Sen. Evan Bayh (D-Ind.) laid out a series of reforms Sunday he said would diminish the partisanship that prompted him to leave the Senate.

Bayh, who announced his surprise retirement last Monday, argued that monthly luncheons with all senators, campaign finance reforms, changes to filibuster rules, and less partisanship among Americans would facilitate greater bipartisanship in the Senate.

"Challenges of historic import threaten America’s future. Action on the deficit, economy, energy, health care and much more is imperative, yet our legislative institutions fail to act," Bayh wrote in an op-ed for the New York Times. "Congress must be reformed."

Bayh laid out four ideas he said would lead to that reform.

First, he said that senators, who typically meet Tuesdays in weekly caucus luncheons, should have a monthly luncheon together to facilitate more personal and less political discussion.

Second, Bayh called for new campaign finance rules in the wake of a Supreme Court decision allowing corporations and unions to spent more in elections. He said that current legislation before Congress, as well as public matching funds for small contributions to campaigns could mean less reliance on fundraising for lawmakers.

Third, Bayh called for filibuster reform, saying current rules in effect requiring 60 votes to move on any legislation should be changed.

Filibuster rules, Bayh wrote, should require 35 participants in a filibuster to pledge to actually continually debate an issue if a filibuster were necessary, mandate that only one filibuster could be sustained per piece of legislation, and reduce the threshold for overcoming a filibuster to 55.

Fourth, Bayh called for a less ideologically polarized public that is more devoted to working to find common ground on issues.
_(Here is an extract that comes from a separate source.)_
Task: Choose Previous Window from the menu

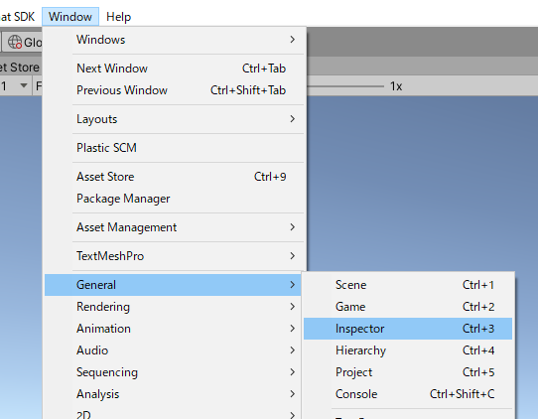Action: (175, 90)
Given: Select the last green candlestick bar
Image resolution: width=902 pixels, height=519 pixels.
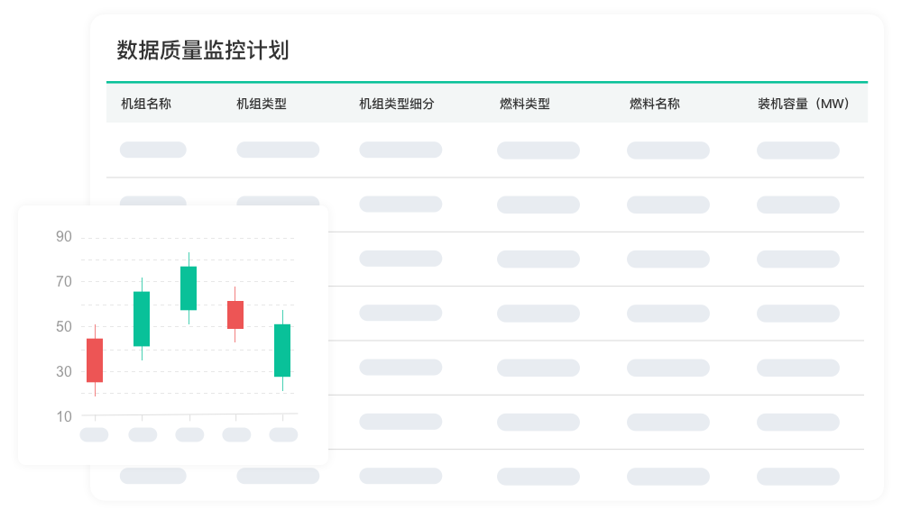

Those changes could lead to a better Senate and Congress Bayh said, who lamented partisanship in his decision to decline reelection after having served two terms in the Senate.

The Indiana centrist vowed to fight for those reforms over the next few months until his term ends early next year.

"In my final 11 months, I will advocate for the reforms that will help Congress function as it once did, so that our generation can do what Americans have always done: convey to our children, and our children’s children, an America that is stronger, more prosperous, more decent and more just," he wrote.